Click-target data

# # # # # # #

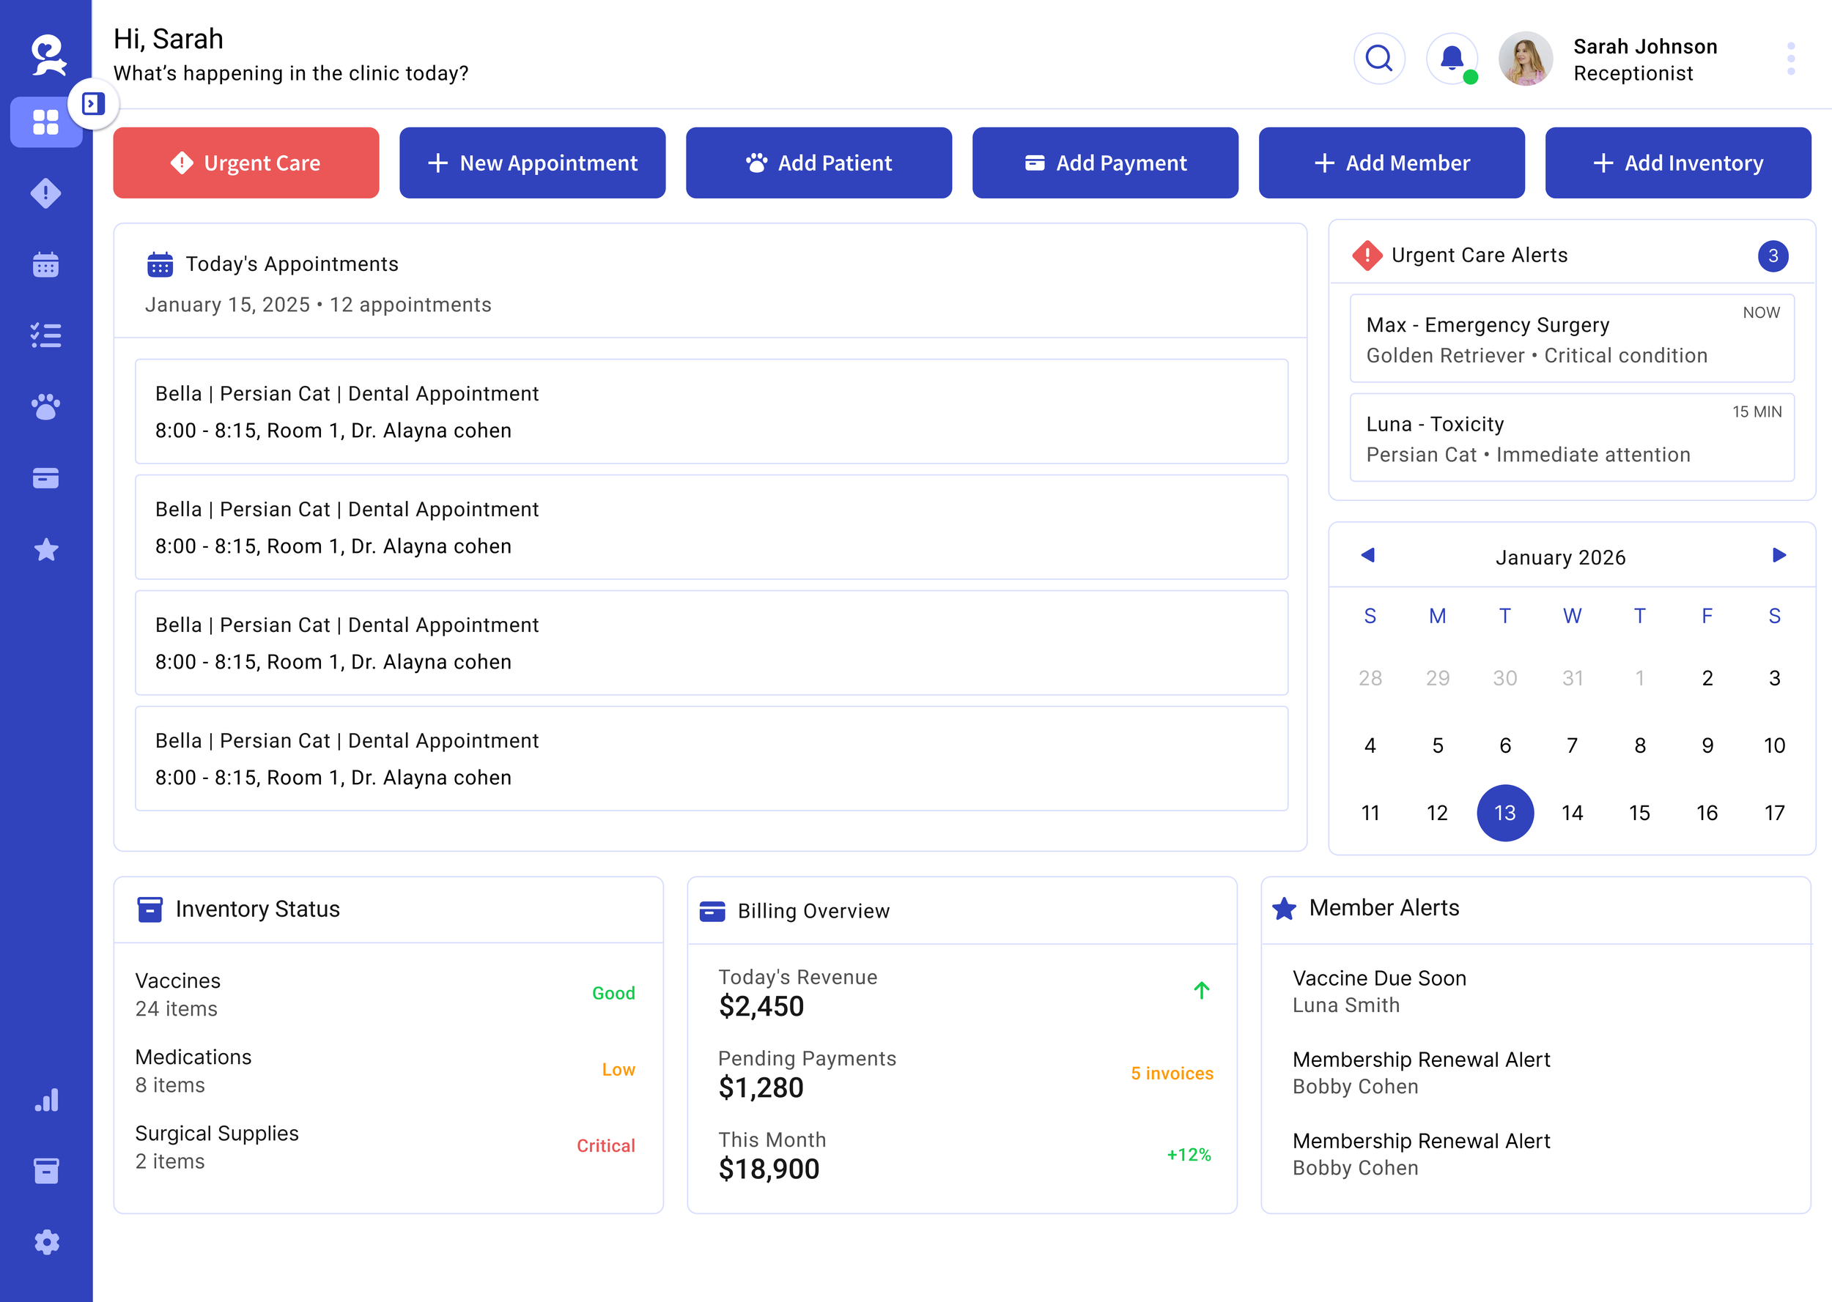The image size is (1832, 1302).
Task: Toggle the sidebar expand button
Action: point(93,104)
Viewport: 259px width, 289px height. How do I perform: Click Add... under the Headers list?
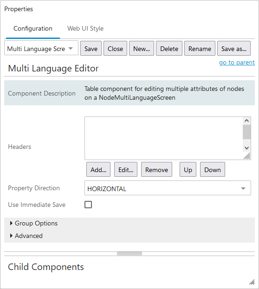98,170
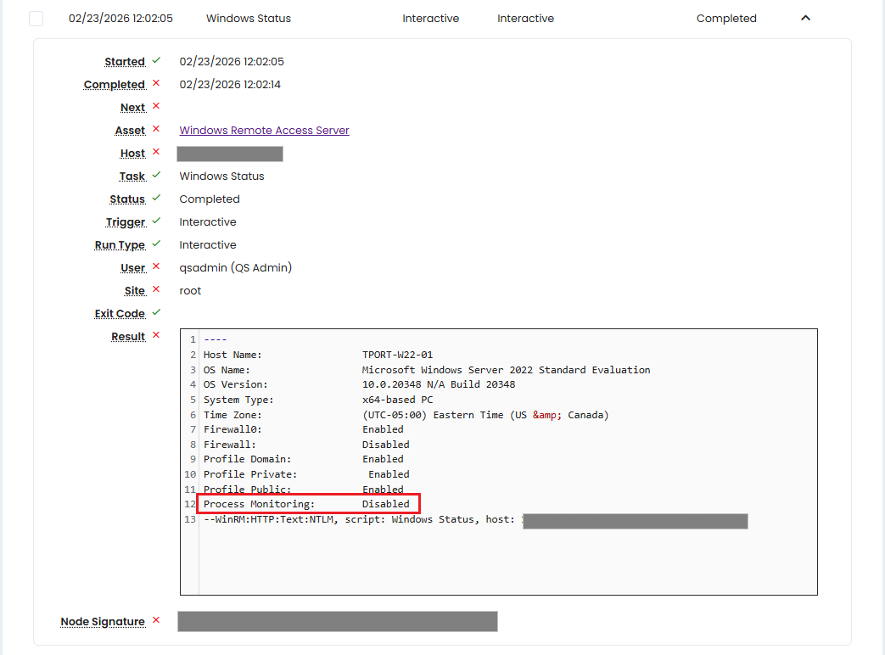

# # # # # # #

WORK TO DO: Write out all the data above word for word, leaving out the pictures.

ANSWER:
The image size is (1832, 1302).
Task: Toggle the sidebar expand button
Action: point(93,104)
Viewport: 259px width, 289px height. How do I perform: Click Add... under the Headers list?
98,170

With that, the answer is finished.